Era empregado em várias efemérides importantes da vida: untava-se o corpo do recém-nascido; era usado na unção em cerimônias de sagração para o sacerdócio; nos enlaces matrimoniais e na unção dos corpos, preparando-os para o sepultamento.
Enfim, todas as ocasiões solenes comportavam essa prática.
Se a pessoa fosse muito respeitada e venerada, o óleo era derramado em abundância para correr livremente da cabeça aos pés, escorrendo pela barba e pelo pescoço, até atingir as vestes.

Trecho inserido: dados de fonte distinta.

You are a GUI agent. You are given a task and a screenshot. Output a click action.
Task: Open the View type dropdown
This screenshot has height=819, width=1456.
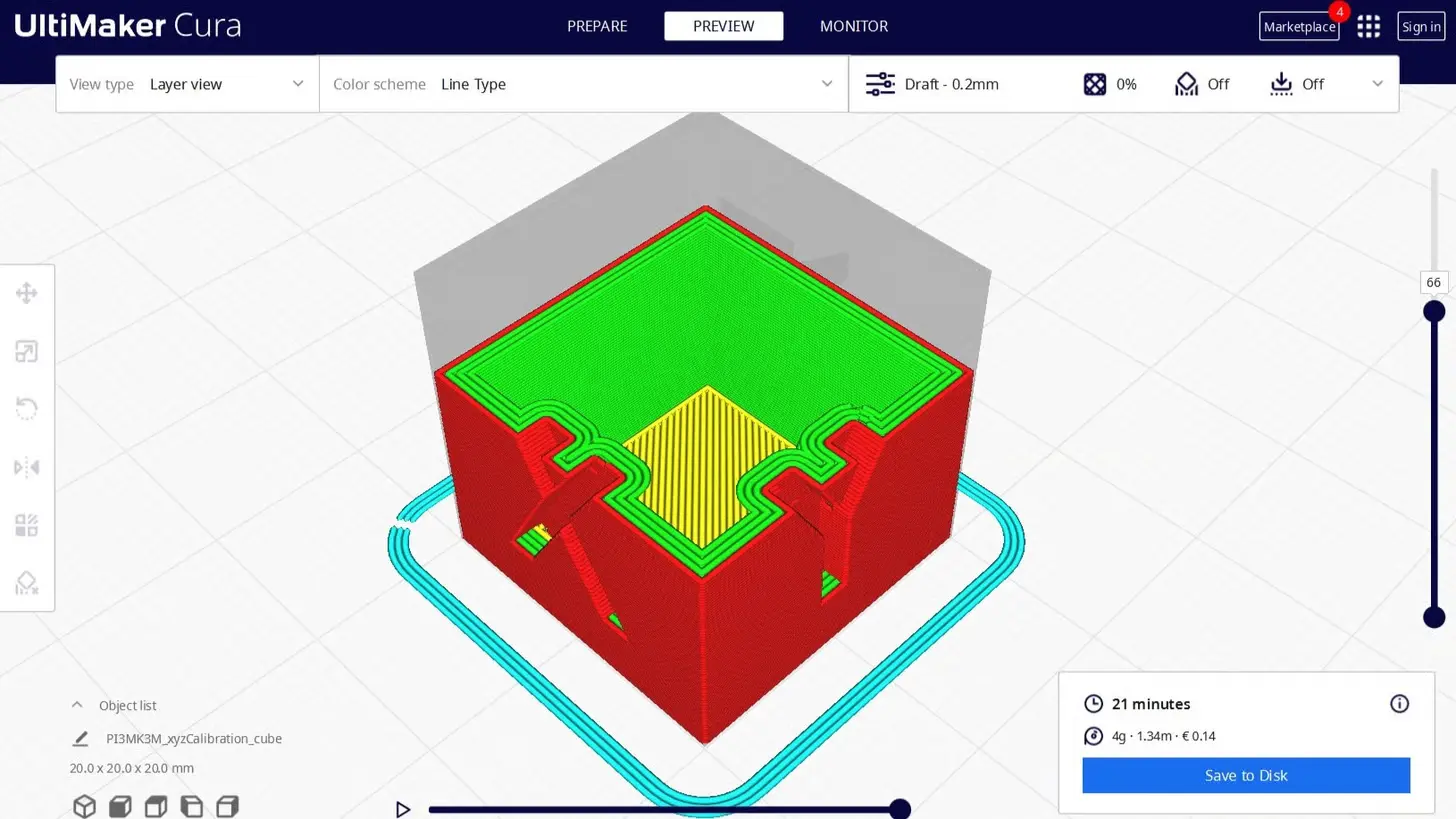click(x=187, y=84)
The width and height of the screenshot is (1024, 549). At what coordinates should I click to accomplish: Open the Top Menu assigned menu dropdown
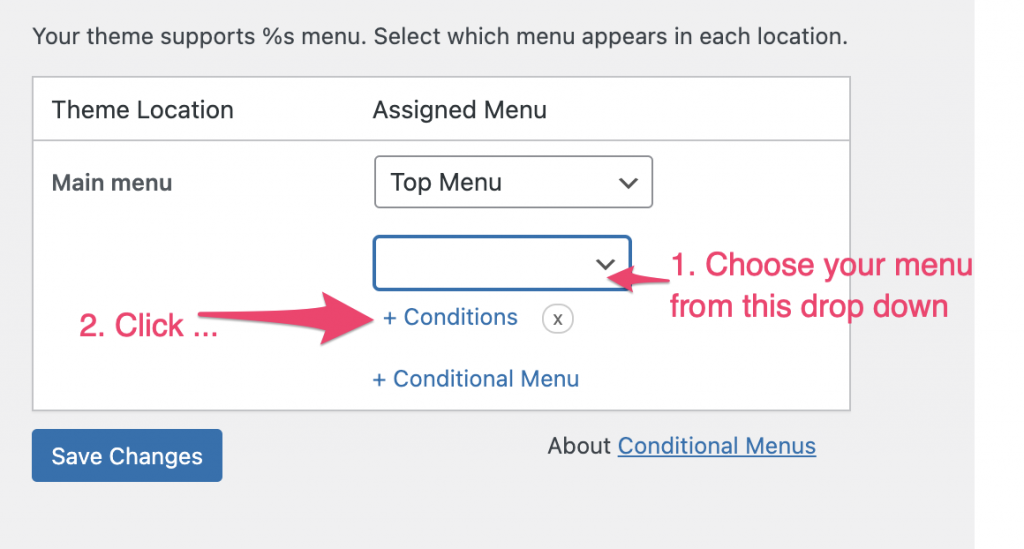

A alusão ao ato de derramá-lo sobre a cabeça do sacerdote Aarão, era a confirmação de que Deus o havia abençoado e eleito como seu representante para manter o povo em comunhão com Ele e em comunhão entre eles.
Aarão era venerado pelo seu povo, tanto que simboliza a alegria que decorre da união fraterna, porque ele conseguiu unir seu povo, como se todos pertencessem à mesma família.
Quando Aarão foi ungido, como está no livro do Gênese, o óleo consagrado foi derramado em sua cabeça, descendo pelas barbas e pelas suas vestes, significando que, de sua cabeça, de sua mente, de sua parte espiritual, espalhava-se a benção ao "corpo", que simbolizava a nação israelita.
O Salmo menciona as vestes não apenas como passagem para o óleo precioso, mas pelo fato de Aarão ser um sacerdote e, por esta razão, suas vestes serem especiais.
As Sagradas Escrituras registram que os sacerdotes que oficiavam no Tabernáculo se vestiam com hábitos muito especiais, que tinham grande importância nos ritos.
Tal como se vê hoje nas cerimônias da igreja Católica, Ortodoxa, Anglicana e muitas outras, nas quais os que oficiam os cultos religiosos portam vestimentas primorosamente ornadas, para conferir solenidade ao ato.
Não eram, pois, simples ornamentos, mas receptáculos das forças divinas. Considerados mais um dos objetos sagrados do templo; verdadeiros canais das forças espirituais invocadas.
Versículo 3
Neste versículo, o óleo é comparado ao “orvalho do Hermon”. O Monte Hermon é um monte majestoso, localizado no extremo norte de Israel, próximo ao Líbano.
Era também chamado Senir e de Siriom por outros povos. Seu topo atinge três mil metros de altitude, estando sempre coberto de neve e pode ser avistado de muitas partes da Palestina Dizem os estudiosos das Sagradas Escrituras, que a Transfiguração de Jesus se deu, provavelmente, ao pé deste monte.
E, por exibir neves permanentes em seus pontos mais altos, lhe dão o nome característico e popular de "Monte do Ancião”.
É natural que por se manter coberto de neve o ano inteiro, à noite o orvalho se desprende e os ventos que sopram do Mediterrâneo conduzem essa água a longas distâncias, distribuindo-a em terras áridas, como são as Israel, Palestina, Líbano e de outras nações vizinhas, como uma verdadeira benção, a umidade que beneficia as regiões secas.
O degelo, provocado pelo sol inclemente, derrete a neve e se torna também uma das principais fontes de abastecimento do rio Jordão, um curso d’água de grande significado para os cristãos. E Sião é o nome sagrado daquela região e é o sinônimo de Israel, hoje um Estado tão independente quanto polêmico.
Finalizando, assim como aquele orvalho originário do monte Hermon era um verdadeiro bálsamo para o solo e que fazia os campos produzirem boas colheitas, a união fraternal é também um estímulo que atrai, cultiva, multiplica e renova as bênçãos divinas. Segundo as Escrituras, vida prazerosa e bênçãos divinas eram um privilégio, restrito ao povo judeu. Mas, nos dias de hoje, é um privilégio concedido também aos que procuram viver em harmonia com os seus irmãos, afinados com os preceitos que regem as diferentes sociedades em que vivemos, sempre de acordo com os princípios emanados por Aquele que, lá do alto, nos rege ao longo da vida.